GEORGE TOWN, Cayman Islands – One of the CONCACAF Under-15 Championship’s primary objectives is to expose players to international football at a younger age, so as not to be disadvantaged as they progress in the sport.
Nick Muriel, the US Virgin Islands goalkeeper, is fully aware of disadvantages because he is considered legally blind with a short-sighted condition.
Although his side had lost its first three matches heading into Sunday’s encounter against Saint Maarten, Muriel’s fighting spirit and acrobatic saves have made the opposition work for their wins.
As far as Muriel is concerned, the challenges posed by his eyesight are no reason to feel like any less a player.
“I see it as more incentive,” he said. “If I go up against a goalkeeper who is not legally blind, of course they might think they have an advantage or an outfield player might think he can put it right next to me and I won’t see it. I hate to burst their bubble, but I do see it.
“I know I have not played my best in this tournament, but it’s not because of being legally blind. That doesn’t bring me down.”
His mother, Pamela Colon, paid her own way for the trip to Cayman, as she usually does.
“I’m extremely proud of Nick first as a person and then as a soccer player,” she said. “My only concern now that he is older and more mature was when he started he didn’t want to wear the safety goggles, which have his prescription lenses in them. It was a battle to get him to wear them.
“He cannot play with regular glasses. If he got hit he could have a very bad eye injury. Other than that, I had no reservations as long as he was wearing the goggles. Now, of course, he does all the time.”
Since the age of three, Muriel has immersed himself in football in St. Croix.
“I love it,” he enthused. “It’s a thinking man’s game, you have to be smart and think of the possibilities and outcomes.
“What you can do with your feet, with the ball, is amazing.”
Muriel wasn’t always a standout goalkeeper. As a youngster, he was scoring rather than preventing goals.
“I used to be a striker, a very good one, but my team needed a goalkeeper and as I was the youngest on the team, I didn’t really have a say,” the 15-year-old commented. “That was six years ago and I never left.”

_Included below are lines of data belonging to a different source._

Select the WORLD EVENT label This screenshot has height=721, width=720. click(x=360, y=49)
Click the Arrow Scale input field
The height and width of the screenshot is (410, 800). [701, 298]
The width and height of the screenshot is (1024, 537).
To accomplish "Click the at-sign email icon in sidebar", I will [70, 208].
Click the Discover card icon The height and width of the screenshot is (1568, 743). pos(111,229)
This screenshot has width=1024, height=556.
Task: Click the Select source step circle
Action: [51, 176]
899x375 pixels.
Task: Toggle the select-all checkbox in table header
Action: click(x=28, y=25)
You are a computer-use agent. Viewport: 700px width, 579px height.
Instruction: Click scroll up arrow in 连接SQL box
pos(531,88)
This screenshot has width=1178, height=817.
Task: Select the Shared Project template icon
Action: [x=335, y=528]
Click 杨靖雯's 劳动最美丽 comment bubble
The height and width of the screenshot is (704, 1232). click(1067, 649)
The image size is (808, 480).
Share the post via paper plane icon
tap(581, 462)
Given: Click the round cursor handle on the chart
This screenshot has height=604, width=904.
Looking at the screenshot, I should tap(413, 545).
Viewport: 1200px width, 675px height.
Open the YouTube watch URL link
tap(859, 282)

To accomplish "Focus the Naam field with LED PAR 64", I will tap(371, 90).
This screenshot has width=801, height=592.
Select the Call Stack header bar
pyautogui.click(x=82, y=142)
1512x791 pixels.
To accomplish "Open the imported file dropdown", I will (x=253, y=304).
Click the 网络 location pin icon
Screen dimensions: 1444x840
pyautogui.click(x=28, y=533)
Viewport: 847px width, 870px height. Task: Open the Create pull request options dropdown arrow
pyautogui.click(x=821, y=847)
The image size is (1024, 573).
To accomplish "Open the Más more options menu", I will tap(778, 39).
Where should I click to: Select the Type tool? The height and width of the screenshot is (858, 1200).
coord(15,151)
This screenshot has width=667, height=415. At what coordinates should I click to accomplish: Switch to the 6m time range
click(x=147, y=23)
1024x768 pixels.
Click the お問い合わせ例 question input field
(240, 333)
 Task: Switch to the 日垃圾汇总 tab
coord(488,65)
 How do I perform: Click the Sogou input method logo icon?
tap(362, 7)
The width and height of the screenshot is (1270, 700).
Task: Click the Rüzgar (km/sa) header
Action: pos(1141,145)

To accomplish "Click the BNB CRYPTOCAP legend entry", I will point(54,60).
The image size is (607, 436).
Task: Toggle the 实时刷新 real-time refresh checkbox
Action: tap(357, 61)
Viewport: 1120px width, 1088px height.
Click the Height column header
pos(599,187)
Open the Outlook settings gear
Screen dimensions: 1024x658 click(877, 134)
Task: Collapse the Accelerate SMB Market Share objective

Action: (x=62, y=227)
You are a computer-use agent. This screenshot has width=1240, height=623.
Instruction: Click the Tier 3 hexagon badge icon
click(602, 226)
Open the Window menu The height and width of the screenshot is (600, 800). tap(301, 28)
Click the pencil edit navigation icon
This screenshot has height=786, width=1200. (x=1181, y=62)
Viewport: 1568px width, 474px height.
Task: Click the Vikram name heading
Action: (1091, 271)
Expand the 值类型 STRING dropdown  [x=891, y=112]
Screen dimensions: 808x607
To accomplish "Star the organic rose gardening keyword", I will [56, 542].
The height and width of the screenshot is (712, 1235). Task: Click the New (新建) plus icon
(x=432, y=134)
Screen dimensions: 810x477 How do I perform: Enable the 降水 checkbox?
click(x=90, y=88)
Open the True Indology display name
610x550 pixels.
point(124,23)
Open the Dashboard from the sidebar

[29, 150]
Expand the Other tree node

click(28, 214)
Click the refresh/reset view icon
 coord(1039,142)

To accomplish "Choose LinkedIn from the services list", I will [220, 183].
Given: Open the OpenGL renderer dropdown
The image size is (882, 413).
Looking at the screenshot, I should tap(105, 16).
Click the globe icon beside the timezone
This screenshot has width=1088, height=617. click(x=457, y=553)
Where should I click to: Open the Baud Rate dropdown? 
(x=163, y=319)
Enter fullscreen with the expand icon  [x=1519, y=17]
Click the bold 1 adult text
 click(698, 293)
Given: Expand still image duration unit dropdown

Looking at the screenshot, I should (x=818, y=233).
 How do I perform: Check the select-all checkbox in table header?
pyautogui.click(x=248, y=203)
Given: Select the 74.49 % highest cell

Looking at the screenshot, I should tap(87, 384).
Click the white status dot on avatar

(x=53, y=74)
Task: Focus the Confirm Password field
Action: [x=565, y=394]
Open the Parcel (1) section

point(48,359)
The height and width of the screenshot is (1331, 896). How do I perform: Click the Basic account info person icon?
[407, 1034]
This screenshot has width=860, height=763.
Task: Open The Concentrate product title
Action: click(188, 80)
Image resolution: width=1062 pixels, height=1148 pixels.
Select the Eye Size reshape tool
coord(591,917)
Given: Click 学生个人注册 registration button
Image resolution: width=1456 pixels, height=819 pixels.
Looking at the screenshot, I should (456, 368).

In a loss to the Cayman Islands, Muriel had the satisfaction of saving a penalty kick from Leighton Thomas Jr., one of the tournament’s top performers.
Thomas put it to his right and Muriel saved it superbly.
“In a real competitive game I’ve never gone the wrong way in a penalty,” said the goalkeeper. “I’m pretty proud of that.”
Muriel has that stop and much more from which to take pride. He has big dreams and hopes one day to play professionally in the Italy.
“To play for any professional team I would love it, but AC Milan is my dream team.”
Based on Muriel’s talent and determination, you can be certain that he’ll keep that goal in sight.